In Apache Flink system architecture, we have concepts of Client process, master process (JobManager), worker processes (TaskManager).
Every process above is basically a JVM process. TaskManager executes individual tasks, with each task being execute in a thread. So this manager-to-process or a task-to-thread mapping is clear.
What about slots in TaskManager? What is a slot mapped to?
Task slots in Flink are the primary unit of resource management and scheduling.
When the Dispatcher (part of the Flink Master) receives a job to be executed, it looks at the job's execution graph to see how many slots will be needed to execute it, and requests that many slots from the Resource Manager. The Resource Manager will then do what it can to obtain those slots (there is a Yarn Resource Manager, a Kubernetes Resource Manager, etc.). For example, the Kubernetes Resource Manager will start new Task Manager pods as needed to create more slots.
Each Task Manager is configured with some amount of memory, and some number of CPU cores, and with some number of slots it offers for executing tasks. Those slots share the resources available to the Task Manager.

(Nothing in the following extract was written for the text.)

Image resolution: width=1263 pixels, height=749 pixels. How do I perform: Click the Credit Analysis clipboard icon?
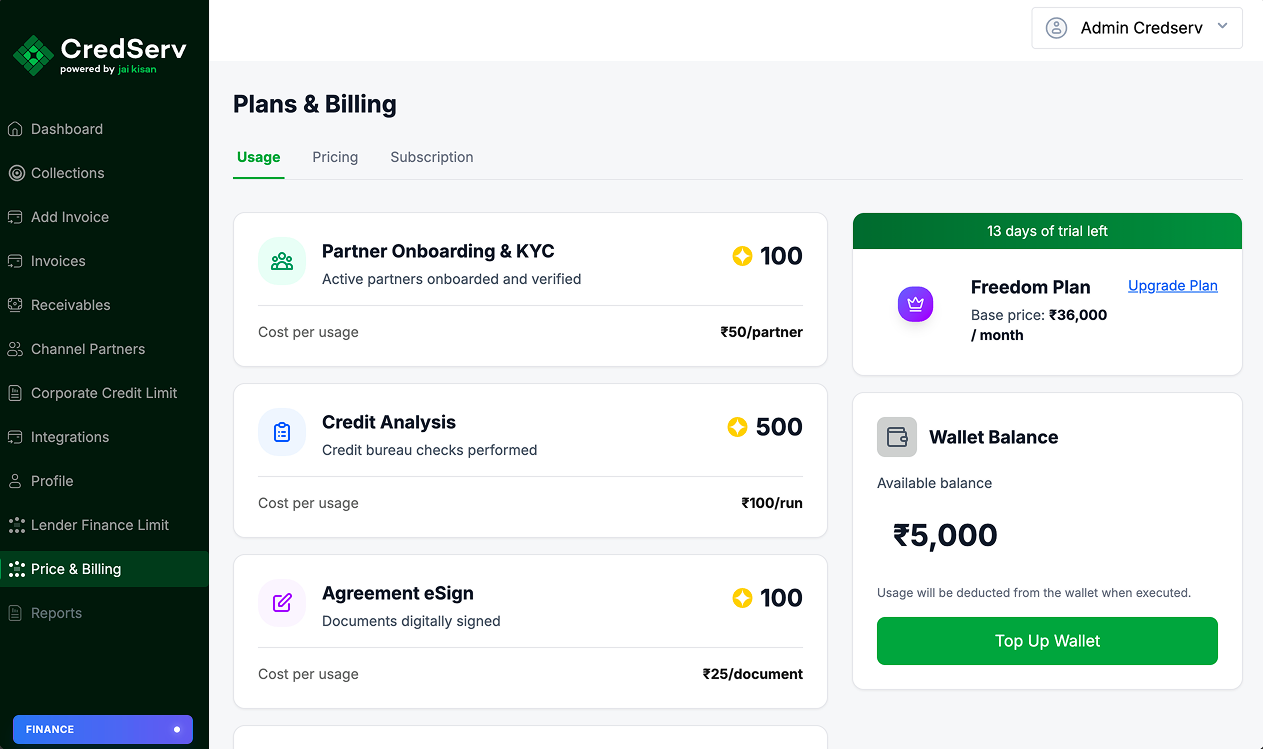click(282, 432)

Typically a slot will be assigned the tasks from one parallel slice of the job, and
the number of slots required to execute a job is typically the same as the degree of parallelism of the task with the highest parallelism. I say "typically" because if you disable slot sharing (slot sharing allows multiple tasks to share the same slot), then more slots will be required -- but there's almost never a good reason to disable slot sharing.
The figure below shows the execution graph for a simple job, where the source, map, and window operators have a parallelism of two, and the sink has a parallelism of one. The source and map have been chained together into a single task, so this execution graph contains a total of 5 tasks that need to be assigned to task slots.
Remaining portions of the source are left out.